== Excerpt provided ==
With limited campus resources for faculty scholarship, the College of Science (CoS) at San José State University (SJSU) developed scholarly output metrics as a way to add a quantitative component to the distribution of funds, to ensure objectivity, and to reward proven researchers. To support CoS's efforts to identify and quantify science faculty research publications, we compiled a bibliography of science faculty research and scholarship which would be used to develop and formalize baseline research metrics. Using existing and available resources including librarian time, subscribed science databases, and the institution-subscribed reference citation manager, we developed a method by which any library can provide this specialized service.

== Provided data ==

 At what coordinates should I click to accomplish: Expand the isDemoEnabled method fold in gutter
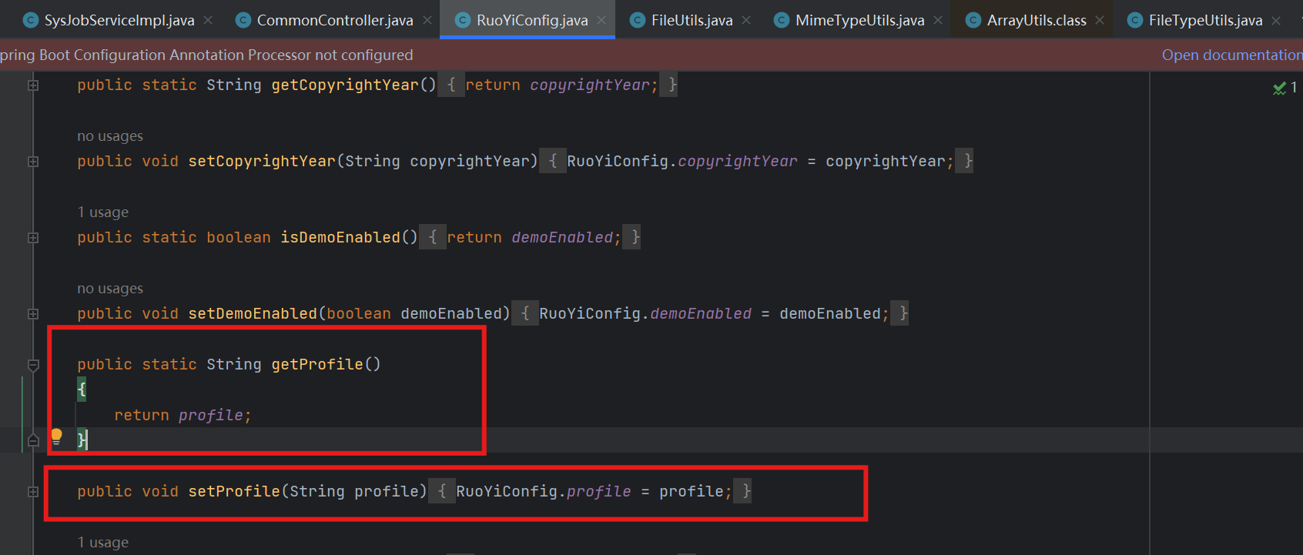33,238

== Exercises ==
1 – Answer these from the excerpt on faculty research metrics:
(a) At which university is the College of Science that developed scholarly output metrics?
(b) What was compiled to support the college's efforts to identify and quantify science faculty publications?
(c) What existing resources were used to develop the method?
2 – Please explain, in one to three sentences, why the College of Science developed scholarly output metrics, according to the excerpt on faculty research metrics.
Rely only on the excerpt on faculty research metrics, not on the data.

== In response ==
1 –
(a) San José State University (SJSU)
(b) A bibliography of science faculty research and scholarship
(c) Librarian time, subscribed science databases, and the institution-subscribed reference citation manager

2 – Campus resources for faculty scholarship were limited. The college developed the metrics to add a quantitative component to the distribution of funds, to ensure objectivity, and to reward proven researchers.